_EXERCISE REQUIREMENTS_
Which of the lines below holds the string "tick"? Copy every line that does.
------ INFORMATION SUPPLIED ------
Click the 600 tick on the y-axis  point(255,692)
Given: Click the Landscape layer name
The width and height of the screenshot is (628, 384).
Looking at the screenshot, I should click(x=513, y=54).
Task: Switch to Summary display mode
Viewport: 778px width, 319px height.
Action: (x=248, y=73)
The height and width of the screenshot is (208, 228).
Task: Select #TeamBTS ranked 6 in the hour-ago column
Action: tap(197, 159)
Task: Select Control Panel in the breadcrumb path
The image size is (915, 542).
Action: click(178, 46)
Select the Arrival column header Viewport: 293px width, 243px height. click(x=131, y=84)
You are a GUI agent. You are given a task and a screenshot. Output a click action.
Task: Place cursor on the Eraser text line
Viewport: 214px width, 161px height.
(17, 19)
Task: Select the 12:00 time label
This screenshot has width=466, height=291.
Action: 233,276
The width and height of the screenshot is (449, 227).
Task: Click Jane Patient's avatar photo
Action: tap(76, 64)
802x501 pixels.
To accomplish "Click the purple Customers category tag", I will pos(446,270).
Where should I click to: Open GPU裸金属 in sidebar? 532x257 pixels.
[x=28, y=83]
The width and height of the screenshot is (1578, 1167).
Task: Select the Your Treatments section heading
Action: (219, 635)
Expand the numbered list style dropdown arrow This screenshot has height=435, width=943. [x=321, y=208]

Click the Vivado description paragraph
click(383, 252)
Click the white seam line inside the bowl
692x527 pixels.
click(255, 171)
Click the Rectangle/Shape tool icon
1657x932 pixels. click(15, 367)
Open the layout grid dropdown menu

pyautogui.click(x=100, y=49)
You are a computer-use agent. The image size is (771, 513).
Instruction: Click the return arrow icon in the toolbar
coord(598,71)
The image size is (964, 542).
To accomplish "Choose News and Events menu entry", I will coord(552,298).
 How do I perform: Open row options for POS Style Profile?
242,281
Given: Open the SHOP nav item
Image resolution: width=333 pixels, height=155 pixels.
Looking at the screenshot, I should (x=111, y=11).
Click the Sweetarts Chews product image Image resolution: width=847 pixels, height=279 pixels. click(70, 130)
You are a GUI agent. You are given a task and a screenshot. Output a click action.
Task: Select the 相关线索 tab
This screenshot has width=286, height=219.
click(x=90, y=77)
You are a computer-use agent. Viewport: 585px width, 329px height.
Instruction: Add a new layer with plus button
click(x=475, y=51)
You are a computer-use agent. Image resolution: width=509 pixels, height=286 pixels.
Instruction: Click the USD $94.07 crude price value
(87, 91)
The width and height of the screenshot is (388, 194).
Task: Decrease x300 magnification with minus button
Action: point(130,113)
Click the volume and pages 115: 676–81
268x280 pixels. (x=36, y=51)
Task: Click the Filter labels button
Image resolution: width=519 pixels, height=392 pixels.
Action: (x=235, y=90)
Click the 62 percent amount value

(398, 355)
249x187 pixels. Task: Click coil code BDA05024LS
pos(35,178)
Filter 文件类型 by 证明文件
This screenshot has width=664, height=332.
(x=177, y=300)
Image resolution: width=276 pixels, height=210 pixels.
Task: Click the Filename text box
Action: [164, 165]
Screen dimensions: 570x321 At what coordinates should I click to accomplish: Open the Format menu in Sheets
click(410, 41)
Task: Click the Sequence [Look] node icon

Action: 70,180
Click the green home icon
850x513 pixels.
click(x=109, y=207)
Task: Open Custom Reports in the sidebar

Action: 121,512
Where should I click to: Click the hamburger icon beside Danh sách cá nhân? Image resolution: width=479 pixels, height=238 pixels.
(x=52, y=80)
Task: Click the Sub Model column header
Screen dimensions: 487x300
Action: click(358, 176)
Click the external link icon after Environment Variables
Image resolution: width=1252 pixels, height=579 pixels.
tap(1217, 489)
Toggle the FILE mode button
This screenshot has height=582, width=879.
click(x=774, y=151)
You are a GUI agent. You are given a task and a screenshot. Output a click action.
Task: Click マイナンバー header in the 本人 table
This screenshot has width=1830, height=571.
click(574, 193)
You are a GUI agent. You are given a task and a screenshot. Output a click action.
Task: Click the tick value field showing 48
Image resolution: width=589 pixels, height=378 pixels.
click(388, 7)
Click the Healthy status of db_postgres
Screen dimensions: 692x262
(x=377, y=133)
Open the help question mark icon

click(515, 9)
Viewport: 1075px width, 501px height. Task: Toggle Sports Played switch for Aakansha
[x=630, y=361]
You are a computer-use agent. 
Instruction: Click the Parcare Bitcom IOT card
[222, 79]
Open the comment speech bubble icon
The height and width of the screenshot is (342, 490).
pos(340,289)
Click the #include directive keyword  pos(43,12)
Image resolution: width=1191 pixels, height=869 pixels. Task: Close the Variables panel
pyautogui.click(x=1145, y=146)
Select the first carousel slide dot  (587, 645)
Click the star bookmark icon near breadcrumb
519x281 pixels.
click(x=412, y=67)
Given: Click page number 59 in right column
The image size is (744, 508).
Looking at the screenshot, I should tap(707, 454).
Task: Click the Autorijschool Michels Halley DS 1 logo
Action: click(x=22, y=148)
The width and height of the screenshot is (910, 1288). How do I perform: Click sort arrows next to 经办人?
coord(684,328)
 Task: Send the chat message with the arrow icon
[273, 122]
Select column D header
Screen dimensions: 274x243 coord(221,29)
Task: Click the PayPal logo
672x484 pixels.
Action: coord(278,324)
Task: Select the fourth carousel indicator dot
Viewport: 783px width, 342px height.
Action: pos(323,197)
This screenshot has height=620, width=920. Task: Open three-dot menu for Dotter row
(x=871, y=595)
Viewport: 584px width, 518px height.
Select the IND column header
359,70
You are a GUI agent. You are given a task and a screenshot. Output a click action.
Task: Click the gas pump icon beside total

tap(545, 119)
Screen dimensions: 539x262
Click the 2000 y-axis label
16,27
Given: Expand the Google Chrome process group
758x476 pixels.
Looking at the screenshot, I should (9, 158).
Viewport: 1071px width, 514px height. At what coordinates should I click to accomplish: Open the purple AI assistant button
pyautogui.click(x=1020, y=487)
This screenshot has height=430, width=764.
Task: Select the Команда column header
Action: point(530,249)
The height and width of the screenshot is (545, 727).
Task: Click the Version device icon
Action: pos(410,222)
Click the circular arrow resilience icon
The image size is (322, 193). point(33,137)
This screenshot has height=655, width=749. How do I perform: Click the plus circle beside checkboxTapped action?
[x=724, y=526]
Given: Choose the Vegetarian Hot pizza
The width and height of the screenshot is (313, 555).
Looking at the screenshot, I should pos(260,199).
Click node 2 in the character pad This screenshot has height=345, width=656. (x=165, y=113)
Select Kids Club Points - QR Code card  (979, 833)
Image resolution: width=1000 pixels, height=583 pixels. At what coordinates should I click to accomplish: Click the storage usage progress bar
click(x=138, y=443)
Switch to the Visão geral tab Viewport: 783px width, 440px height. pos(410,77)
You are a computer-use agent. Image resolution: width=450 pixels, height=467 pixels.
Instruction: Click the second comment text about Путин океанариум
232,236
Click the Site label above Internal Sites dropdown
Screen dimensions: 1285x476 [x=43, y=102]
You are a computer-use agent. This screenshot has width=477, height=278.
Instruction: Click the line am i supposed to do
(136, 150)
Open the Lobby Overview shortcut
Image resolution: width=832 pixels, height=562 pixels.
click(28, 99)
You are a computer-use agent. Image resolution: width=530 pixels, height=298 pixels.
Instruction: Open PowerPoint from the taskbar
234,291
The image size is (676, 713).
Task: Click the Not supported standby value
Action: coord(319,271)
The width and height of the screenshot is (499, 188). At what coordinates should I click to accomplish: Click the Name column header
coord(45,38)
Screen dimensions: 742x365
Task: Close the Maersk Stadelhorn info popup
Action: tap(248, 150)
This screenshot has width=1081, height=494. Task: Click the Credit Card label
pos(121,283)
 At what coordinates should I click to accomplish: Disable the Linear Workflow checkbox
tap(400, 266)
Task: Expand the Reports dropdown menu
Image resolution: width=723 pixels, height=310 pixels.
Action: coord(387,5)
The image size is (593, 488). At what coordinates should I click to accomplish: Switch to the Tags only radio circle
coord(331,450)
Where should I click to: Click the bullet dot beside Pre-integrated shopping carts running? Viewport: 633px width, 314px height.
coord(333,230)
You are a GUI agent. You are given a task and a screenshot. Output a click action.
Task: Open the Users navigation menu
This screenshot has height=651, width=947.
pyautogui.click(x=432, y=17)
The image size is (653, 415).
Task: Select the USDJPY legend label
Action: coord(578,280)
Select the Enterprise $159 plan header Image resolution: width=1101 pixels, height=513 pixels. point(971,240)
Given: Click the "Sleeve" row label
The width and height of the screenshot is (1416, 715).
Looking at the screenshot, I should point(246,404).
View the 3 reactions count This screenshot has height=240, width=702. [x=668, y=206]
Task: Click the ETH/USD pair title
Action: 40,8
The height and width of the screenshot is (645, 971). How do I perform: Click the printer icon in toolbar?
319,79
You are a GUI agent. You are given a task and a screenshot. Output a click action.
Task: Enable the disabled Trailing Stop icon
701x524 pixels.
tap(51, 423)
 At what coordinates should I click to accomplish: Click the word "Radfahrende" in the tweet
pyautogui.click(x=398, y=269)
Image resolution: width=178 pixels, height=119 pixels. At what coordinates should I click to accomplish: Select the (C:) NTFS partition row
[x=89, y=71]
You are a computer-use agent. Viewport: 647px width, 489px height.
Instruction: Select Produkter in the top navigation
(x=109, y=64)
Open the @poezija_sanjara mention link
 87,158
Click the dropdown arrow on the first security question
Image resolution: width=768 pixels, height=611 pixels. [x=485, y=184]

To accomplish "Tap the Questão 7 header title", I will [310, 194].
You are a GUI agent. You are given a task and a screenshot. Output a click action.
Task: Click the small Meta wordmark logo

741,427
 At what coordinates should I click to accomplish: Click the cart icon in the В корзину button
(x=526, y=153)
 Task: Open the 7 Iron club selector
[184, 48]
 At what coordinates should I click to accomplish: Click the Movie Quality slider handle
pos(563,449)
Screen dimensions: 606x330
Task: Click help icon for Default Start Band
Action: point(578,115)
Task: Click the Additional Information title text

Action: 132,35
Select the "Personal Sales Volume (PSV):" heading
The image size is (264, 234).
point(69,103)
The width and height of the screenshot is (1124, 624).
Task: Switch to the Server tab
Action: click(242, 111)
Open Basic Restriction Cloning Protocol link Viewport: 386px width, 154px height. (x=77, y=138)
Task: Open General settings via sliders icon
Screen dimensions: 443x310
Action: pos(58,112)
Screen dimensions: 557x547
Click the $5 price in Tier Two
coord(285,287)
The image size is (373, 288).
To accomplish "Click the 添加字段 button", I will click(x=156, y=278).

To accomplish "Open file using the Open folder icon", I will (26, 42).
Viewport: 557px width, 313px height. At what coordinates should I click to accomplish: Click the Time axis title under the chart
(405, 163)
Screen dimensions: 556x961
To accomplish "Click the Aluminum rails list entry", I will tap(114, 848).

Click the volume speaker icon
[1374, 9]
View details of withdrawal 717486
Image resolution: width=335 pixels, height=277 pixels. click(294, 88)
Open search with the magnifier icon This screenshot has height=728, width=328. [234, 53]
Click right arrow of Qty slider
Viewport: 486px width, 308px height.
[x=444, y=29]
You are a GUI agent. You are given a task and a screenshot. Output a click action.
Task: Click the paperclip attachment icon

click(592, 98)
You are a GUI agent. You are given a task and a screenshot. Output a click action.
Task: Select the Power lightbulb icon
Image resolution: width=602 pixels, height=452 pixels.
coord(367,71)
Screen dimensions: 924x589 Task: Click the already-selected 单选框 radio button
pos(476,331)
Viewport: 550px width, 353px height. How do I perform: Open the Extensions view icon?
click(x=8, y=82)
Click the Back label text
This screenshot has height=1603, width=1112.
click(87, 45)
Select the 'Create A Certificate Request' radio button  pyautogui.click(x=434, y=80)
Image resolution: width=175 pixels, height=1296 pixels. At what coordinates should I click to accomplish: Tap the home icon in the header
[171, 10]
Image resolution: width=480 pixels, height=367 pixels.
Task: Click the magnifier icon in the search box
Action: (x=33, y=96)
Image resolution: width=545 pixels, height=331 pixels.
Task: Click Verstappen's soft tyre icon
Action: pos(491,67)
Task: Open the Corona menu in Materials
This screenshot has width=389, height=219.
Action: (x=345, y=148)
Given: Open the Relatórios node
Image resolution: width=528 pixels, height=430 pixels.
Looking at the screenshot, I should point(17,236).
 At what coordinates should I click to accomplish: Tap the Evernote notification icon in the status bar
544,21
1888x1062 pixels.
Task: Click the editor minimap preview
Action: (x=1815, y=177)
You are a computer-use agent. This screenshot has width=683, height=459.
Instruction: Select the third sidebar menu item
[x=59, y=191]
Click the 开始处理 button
------
_EXERCISE RESULT_
Click the 600 tick on the y-axis  point(255,692)
Task: Click the tick value field showing 48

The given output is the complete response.